WASHINGTON — The results of an investigation into a deadly tour bus crash in New York last year that killed 15 passengers and helped prompt a crackdown on rogue bus operators by federal regulators are about to be released.
The five-member National Transportation Safety Board plans to meet Tuesday to determine the probable cause of the March 12, 2011, accident and make safety recommendations. The bus was returning to New York’s Chinatown from an overnight trip to a casino in Connecticut when it clattered along a highway guard rail, toppled over and crashed into the support pole for a highway sign. The pole knifed through the bus front to back along the window line, peeling the roof off all the way to the back tires.
Investigators already have determined that the bus was speeding at the time of the crash, and that the driver — Ophadell Williams — had a checkered work and driving history, including 18 suspensions of his driving privileges.

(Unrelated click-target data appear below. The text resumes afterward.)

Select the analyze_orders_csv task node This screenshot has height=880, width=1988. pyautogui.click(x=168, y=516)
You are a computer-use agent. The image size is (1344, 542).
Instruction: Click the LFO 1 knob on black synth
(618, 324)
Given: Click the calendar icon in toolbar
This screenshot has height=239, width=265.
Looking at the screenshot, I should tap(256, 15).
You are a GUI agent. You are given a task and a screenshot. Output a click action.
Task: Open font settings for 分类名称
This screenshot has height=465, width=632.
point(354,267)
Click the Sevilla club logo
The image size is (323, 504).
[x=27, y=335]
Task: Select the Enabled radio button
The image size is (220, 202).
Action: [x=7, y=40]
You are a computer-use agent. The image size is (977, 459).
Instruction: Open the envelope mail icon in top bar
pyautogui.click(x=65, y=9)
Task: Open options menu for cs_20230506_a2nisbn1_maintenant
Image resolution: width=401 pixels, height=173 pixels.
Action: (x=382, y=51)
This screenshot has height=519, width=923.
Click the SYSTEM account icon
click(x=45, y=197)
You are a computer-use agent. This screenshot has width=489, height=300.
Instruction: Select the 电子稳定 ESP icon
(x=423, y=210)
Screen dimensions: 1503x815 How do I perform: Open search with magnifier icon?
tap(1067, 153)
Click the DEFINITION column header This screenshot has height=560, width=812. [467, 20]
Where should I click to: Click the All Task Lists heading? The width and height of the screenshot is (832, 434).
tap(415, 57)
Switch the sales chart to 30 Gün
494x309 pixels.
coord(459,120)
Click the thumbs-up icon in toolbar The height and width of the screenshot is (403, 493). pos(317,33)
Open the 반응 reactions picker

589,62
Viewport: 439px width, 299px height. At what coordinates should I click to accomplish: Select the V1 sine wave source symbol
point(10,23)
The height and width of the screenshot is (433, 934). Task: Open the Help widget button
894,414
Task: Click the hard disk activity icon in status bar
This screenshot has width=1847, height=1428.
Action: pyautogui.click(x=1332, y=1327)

Documents released by the board last month indicate that during the three days prior to the accident, Williams’ cellphone and rental car were in almost continuous use during the daytime hours when he had said he was sleeping,
Federal safety officials previously have expressed concern about the prevalence of operator fatigue in all modes of transportation, including the motor coach industry, which transports more than 700 million passengers a year in the U.S. — roughly the same as the domestic airlines.
The New York accident, and other fatal accidents in New Jersey and Virginia last spring, sparked an investigation by the Federal Motor Carrier Safety Administration into the safety of curbside bus operators. Last week, government safety officials swooped down on more than two dozen curbside bus operations that mostly ferry passengers in the busy East Coast transportation corridor between New York and Florida, closing them for safety violations in the largest single federal crackdown on the industry.